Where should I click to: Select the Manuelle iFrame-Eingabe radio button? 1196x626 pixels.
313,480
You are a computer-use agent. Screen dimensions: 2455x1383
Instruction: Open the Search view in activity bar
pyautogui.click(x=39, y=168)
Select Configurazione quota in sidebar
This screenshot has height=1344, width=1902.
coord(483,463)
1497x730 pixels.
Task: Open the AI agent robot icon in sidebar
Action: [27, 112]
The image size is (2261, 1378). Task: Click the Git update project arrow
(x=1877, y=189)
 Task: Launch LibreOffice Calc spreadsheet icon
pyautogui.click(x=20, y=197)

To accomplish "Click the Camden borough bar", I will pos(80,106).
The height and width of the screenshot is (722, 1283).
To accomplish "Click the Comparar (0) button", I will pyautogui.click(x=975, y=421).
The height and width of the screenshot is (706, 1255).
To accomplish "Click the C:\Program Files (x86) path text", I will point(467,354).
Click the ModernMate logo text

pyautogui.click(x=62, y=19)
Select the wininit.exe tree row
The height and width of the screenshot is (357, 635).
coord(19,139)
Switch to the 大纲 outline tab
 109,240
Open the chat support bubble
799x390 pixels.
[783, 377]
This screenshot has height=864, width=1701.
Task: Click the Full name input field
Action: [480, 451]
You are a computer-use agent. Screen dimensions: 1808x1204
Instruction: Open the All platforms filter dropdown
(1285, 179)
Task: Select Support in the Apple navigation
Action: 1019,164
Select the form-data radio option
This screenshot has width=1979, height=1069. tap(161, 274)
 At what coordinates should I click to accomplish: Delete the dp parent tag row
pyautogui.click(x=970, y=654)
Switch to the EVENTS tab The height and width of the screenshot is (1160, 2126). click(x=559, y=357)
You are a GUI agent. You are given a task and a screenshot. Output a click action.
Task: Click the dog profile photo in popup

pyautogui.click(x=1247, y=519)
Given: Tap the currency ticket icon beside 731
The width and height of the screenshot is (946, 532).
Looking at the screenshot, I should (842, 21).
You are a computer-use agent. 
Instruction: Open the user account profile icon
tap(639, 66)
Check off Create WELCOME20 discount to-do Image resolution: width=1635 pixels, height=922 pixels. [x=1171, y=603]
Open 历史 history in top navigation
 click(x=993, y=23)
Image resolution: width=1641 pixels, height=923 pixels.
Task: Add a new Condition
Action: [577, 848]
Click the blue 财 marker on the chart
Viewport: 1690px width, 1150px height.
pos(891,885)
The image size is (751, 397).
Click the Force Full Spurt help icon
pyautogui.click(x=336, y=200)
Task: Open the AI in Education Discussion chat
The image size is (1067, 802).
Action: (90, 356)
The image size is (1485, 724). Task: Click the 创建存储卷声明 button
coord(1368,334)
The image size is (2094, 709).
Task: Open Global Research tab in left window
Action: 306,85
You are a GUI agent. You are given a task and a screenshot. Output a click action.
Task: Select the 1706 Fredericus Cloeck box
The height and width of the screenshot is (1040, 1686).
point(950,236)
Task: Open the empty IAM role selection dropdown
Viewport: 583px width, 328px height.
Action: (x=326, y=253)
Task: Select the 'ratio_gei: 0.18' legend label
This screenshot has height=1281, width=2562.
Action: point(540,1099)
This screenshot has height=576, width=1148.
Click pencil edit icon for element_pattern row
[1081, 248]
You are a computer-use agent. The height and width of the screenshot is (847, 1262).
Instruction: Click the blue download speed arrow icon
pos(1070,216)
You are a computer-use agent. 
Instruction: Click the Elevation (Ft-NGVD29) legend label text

========================

Task to carry out:
Take each line in the listing that has the word "dimensions" and copy it.

Result of the exercise:
You are a computer-use agent. Screen dimensions: 2455x1383
You are a computer-use agent. Screen dimensions: 1808x1204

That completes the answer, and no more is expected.